Berkeley Lab scientists Junqiao Wu, Changhyun Ko, and Fan Yang (l-r) are working at the nano-Auger electron spectroscopy instrument at the Molecular Foundry, a DOE Office of Science User Facility. They used the instrument to determine the amount of tungsten in the tungsten-vanadium dioxide (WVO2) nanobeams. CREDIT: Marilyn Chung/Berkeley Lab.
Among materials, there is a familiar anomaly, a nonconforming metal, the properties of which have been discovered through a new study carried out by an international research team including scientists from the Department of Energy’s (DOE) Lawrence Berkeley National Laboratory (Berkeley Lab) and the University of California, Berkeley.
The researchers have found that electrons in vanadium dioxide have the ability to conduct electricity without conducting heat.

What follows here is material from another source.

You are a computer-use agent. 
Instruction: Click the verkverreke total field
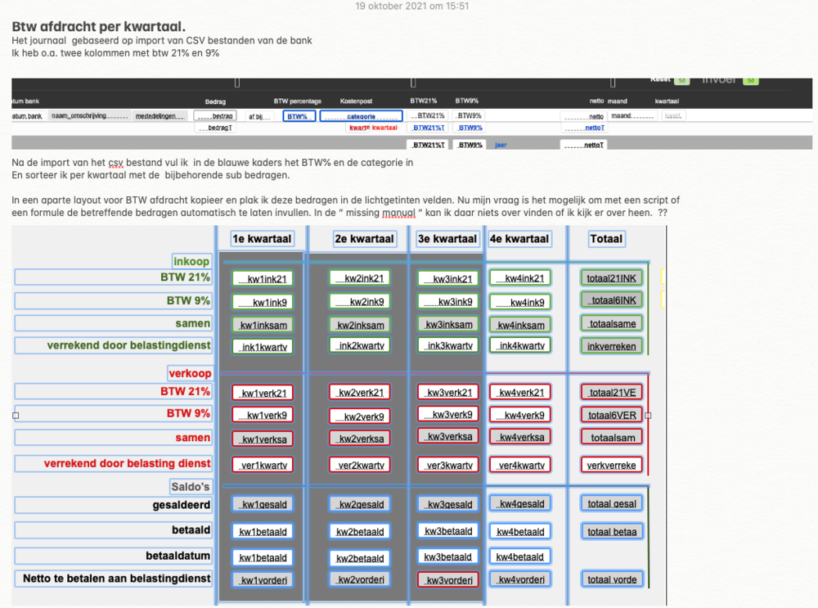(611, 465)
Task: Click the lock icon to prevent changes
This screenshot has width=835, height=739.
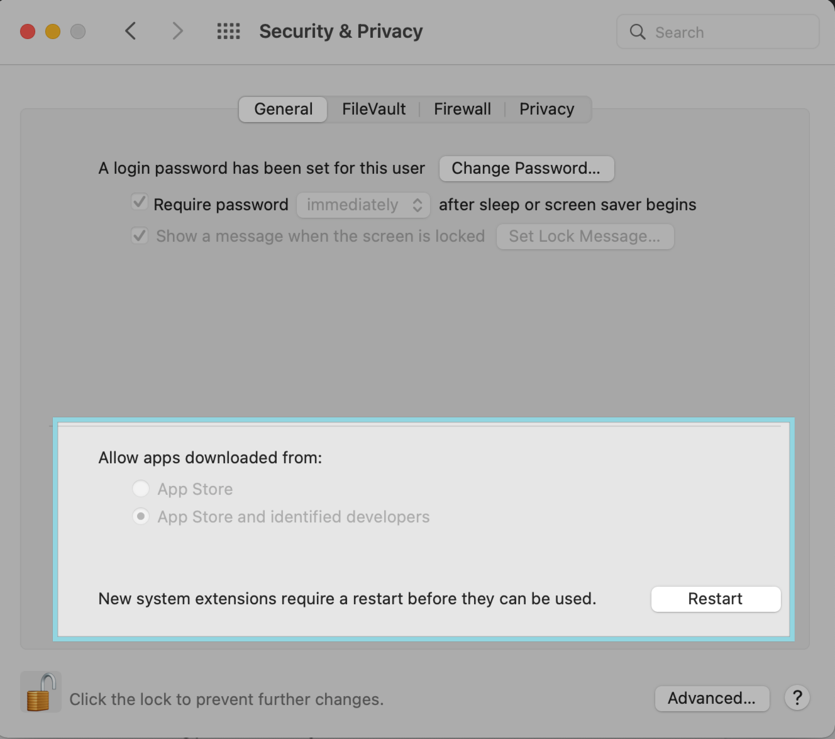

The outcomes are published in the
Science journal, and can open the door to a broad array of applications such as thermoelectric systems in which waste heat from appliances and engines is converted into electricity.
The Wiedemann-Franz Law governs the relationship between thermal and electrical conductivity in most of the metals. According to the law, good conductors of electricity are good conductors of heat as well. However, this is not the case for metallic vanadium dioxide, which has a peculiar property of transforming from an insulator to a metal at a temperature of 67 °C (152 °F).
This was a totally unexpected finding. It shows a drastic breakdown of a textbook law that has been known to be robust for conventional conductors. This discovery is of fundamental importance for understanding the basic electronic behavior of novel conductors.
Junqiao Wu, Physicist, Berkeley Lab
Wu and his colleagues worked with Olivier Delaire from DOE’s Oak Ridge National Laboratory and an associate professor at Duke University, to analyze the characteristics of vanadium dioxide. The research team were able to discover the proportion of thermal conductivity that was the result of not only vibration of the crystal lattice, called phonons, of the material but also the movement of electrons using the outcomes of X-ray scattering experiments and simulations.
Astonishingly, they discovered that the thermal conductivity due to the electrons was 10 times smaller than that explained by the Wiedemann-Franz Law.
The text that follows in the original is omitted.